Как бы то ни было, но спустя сутки в Заводской райотдел милиции поступило заявление от гр. Ермошиной Л. М. об изнасиловании. В качестве обвиняемого фигурировал гр. Сазонов А. К. Заява, составленная по всем правилам юридической казуистики, содержала массу отягчающих обстоятельств: «применение физического насилия», «особый цинизм», «запугивание» и даже «извращенную форму».

Выяснив личность заявительницы, дежурный следователь лишь саркастически хмыкнул: он прекрасно знал Мандавошку, потому что и сам многократно прибегал к ее интимным услугам. Но заявление, конечно же, зафиксировал – накануне ему позвонили из ГУВД, настоятельно посоветовав раскрутить производство «дела об изнасиловании» по полной программе.

К тому же потерпевшая заявилась в ментуру не одна, а с дедушкой, заслуженным ветераном конвойных войск МВД. Выпятив узкую грудь, обвешанную вертухайскими медальками медно-никелевого сплава, старик долго и нудно варьировал одну и ту же тему: «Куда смотрит милиция?!»

Внучка и дедушка покинули райотдел только через час. Голенков, сгорая от нетерпения, ожидал их в кафетерии соседнего гастронома. Подарив отставному «дубаку» триста рублей и бутылку водки, Эдик интимно взял Ермошину под руку и повел во двор.

– Приняли заявление? Ты все сделала, что я говорил?

– Ага, – кивнула Мандавошка и протянула руку ладонью вверх. – Ну и где мои пятьсот гринов?

– Держи, – бывший мент отсчитал ей пять стодолларовых банкнот.

– Ну, спасибо! А я думала, кинешь. Сразу видно: ты – мужчина самостоятельный, – уважительно оценила Мандавошка. – А теперь что?

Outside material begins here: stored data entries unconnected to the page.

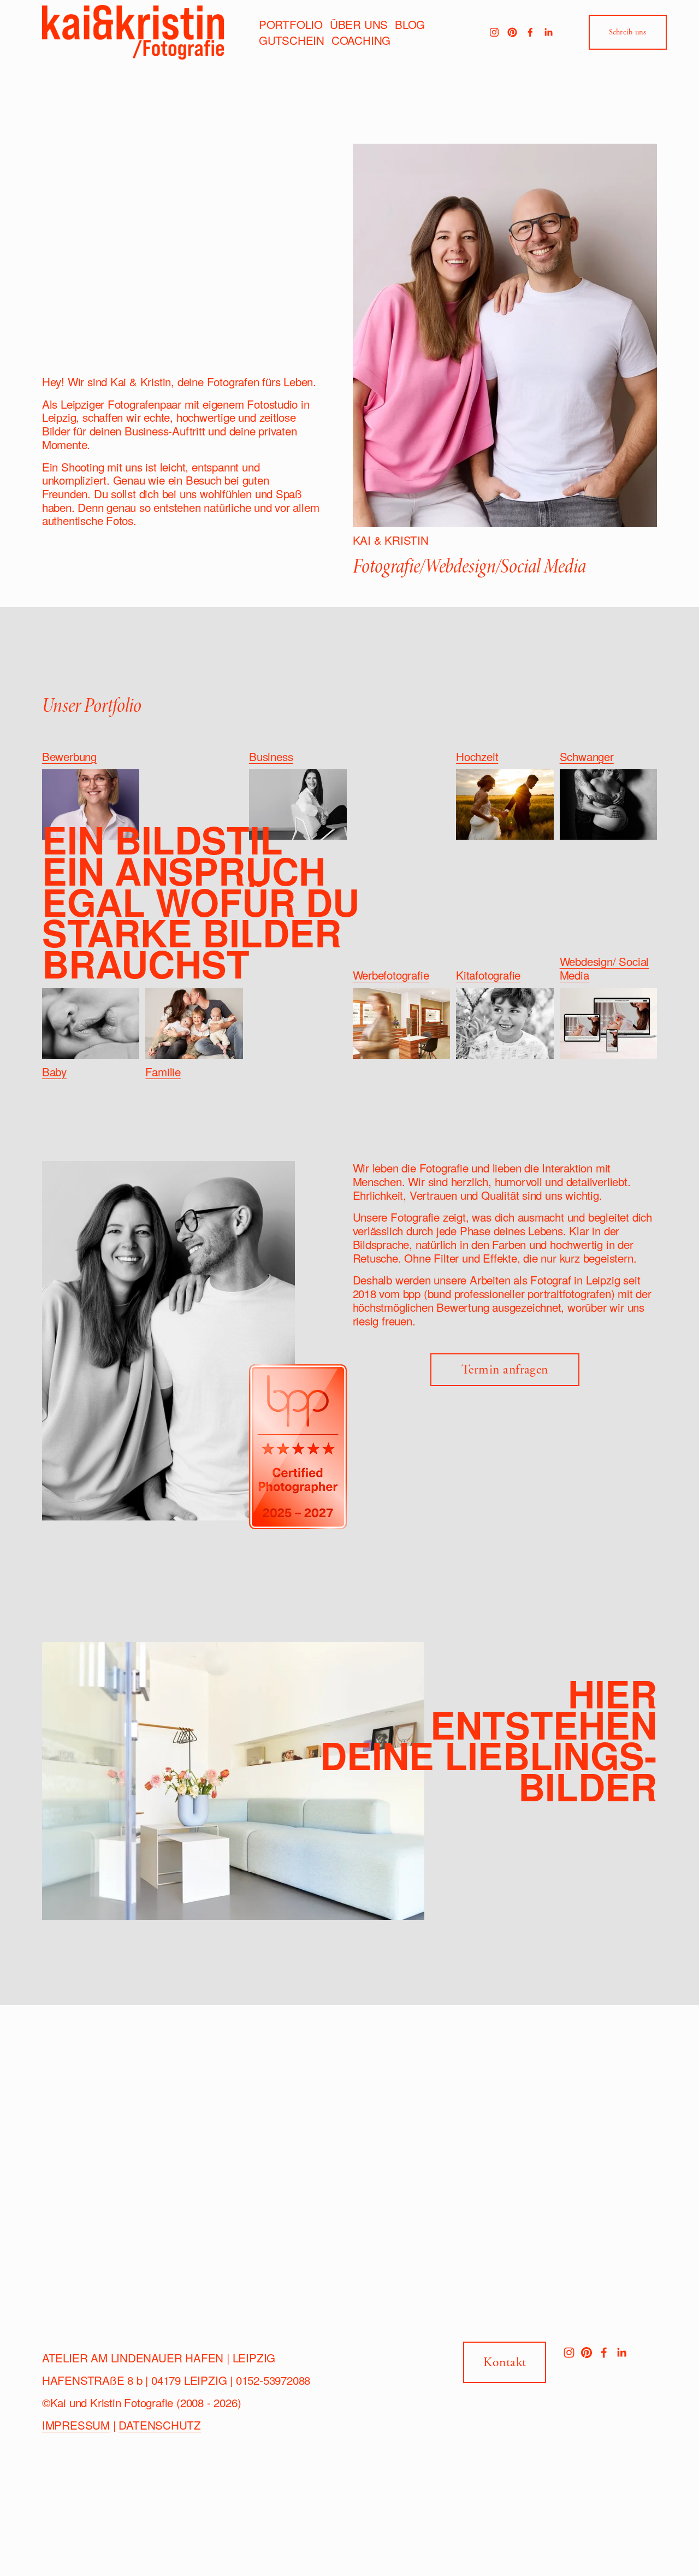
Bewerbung (69, 756)
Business (271, 756)
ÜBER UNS (359, 24)
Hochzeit (477, 756)
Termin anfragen (504, 1369)
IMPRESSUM (76, 2425)
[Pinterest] (512, 32)
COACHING (360, 40)
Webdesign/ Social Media (604, 968)
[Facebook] (530, 32)
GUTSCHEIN (291, 40)
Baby (54, 1071)
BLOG (410, 24)
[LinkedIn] (548, 32)
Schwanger (587, 756)
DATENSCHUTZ (160, 2425)
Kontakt (504, 2362)
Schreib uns (628, 32)
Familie (163, 1071)
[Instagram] (494, 32)
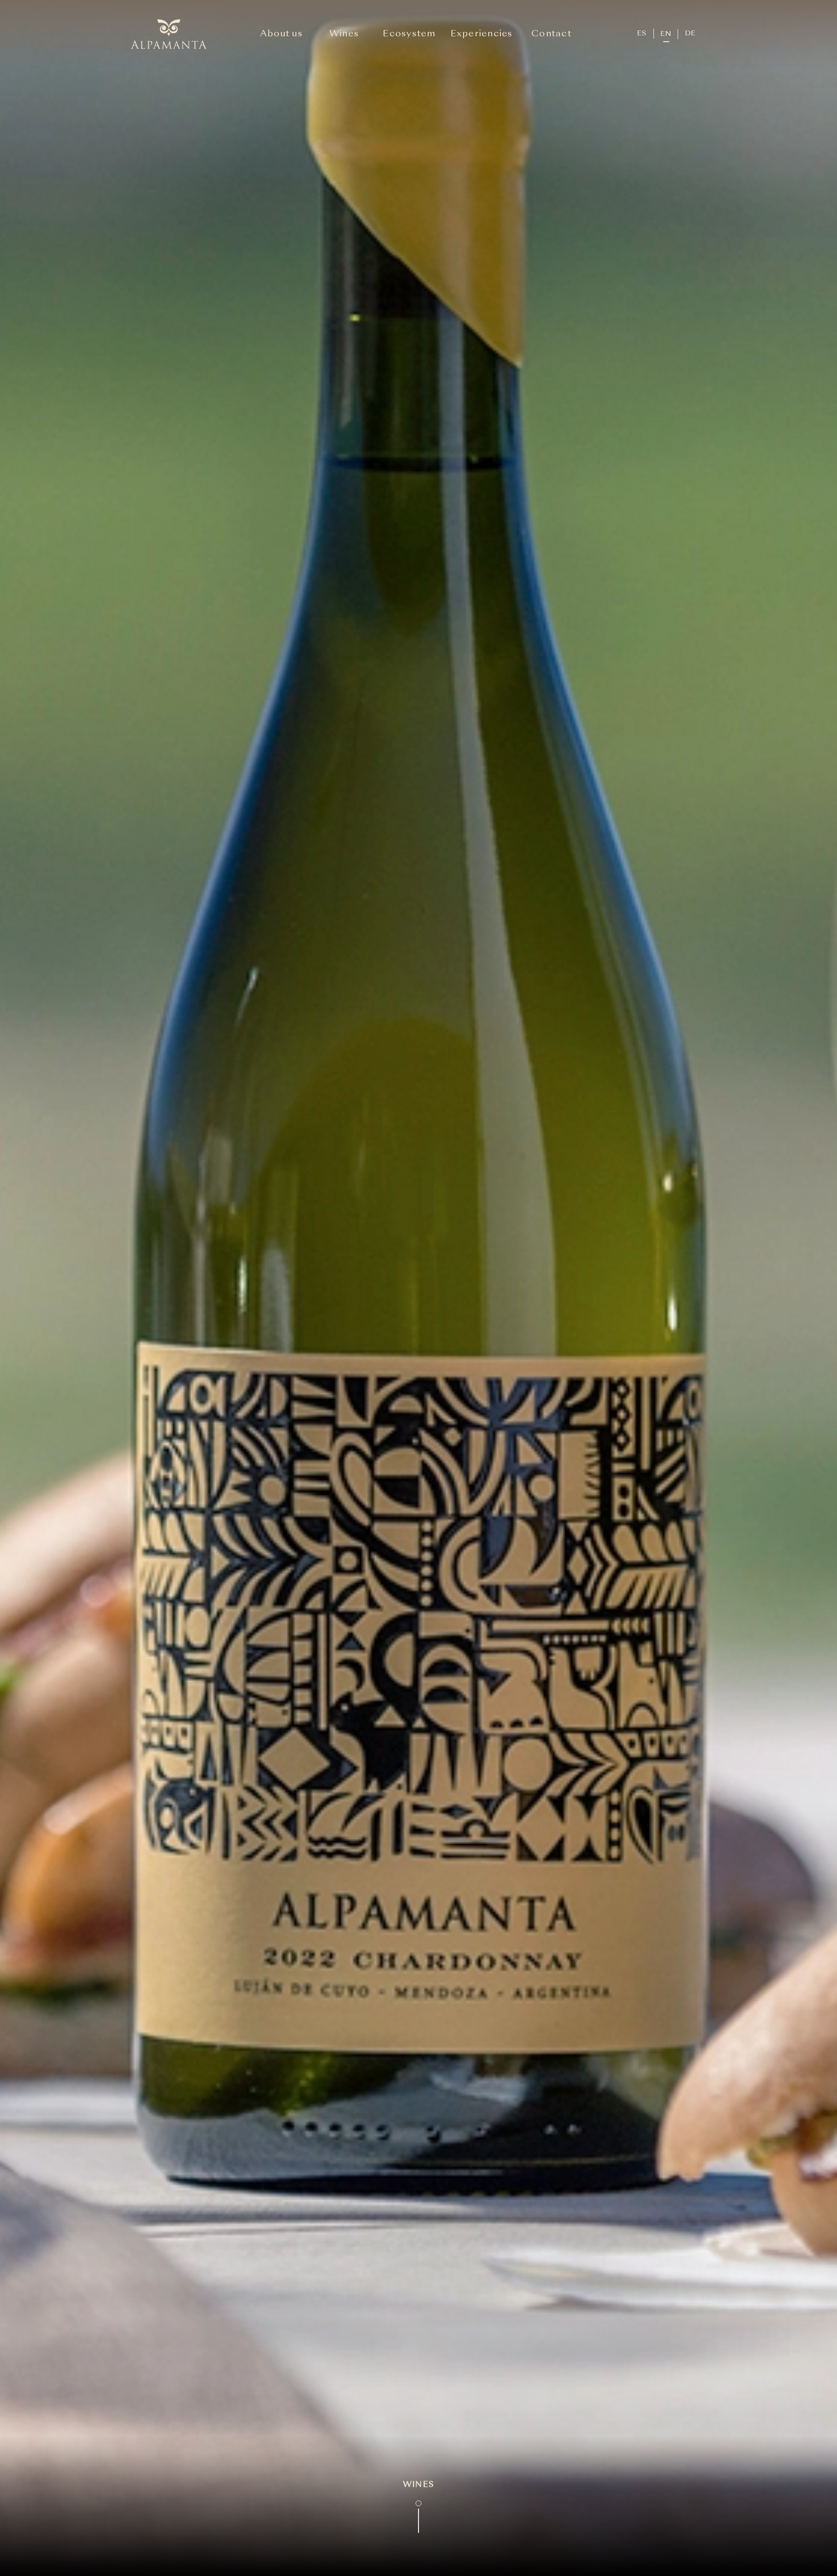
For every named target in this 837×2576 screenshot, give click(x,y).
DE (690, 33)
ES (641, 33)
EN (665, 34)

– А теперь мы поедем на улицу Рокоссовского, – распорядился Эдуард Иванович. – К твоей будущей свекрови. Слушай внимательно. При ней не курить и не материться. Не употреблять слов «в натуре», «микрофон» и особенно «бля». Вместо слова «трахаться» надо говорить слово «коитус». Обращаться к старухе исключительно вежливо и только на «вы». Ты девочку-одуванчика изобразить сумеешь?

– Предлагаешь под интеллигентку закосить? Типа, как твоей Танькой прикинуться?

– Вот именно, – вздохнул Голенков и, заметив на лице девушки глупую ухмылку, немного повысил голос: – Только не надо лыбиться. Серьезней, серьезней… Изобрази задумчивость.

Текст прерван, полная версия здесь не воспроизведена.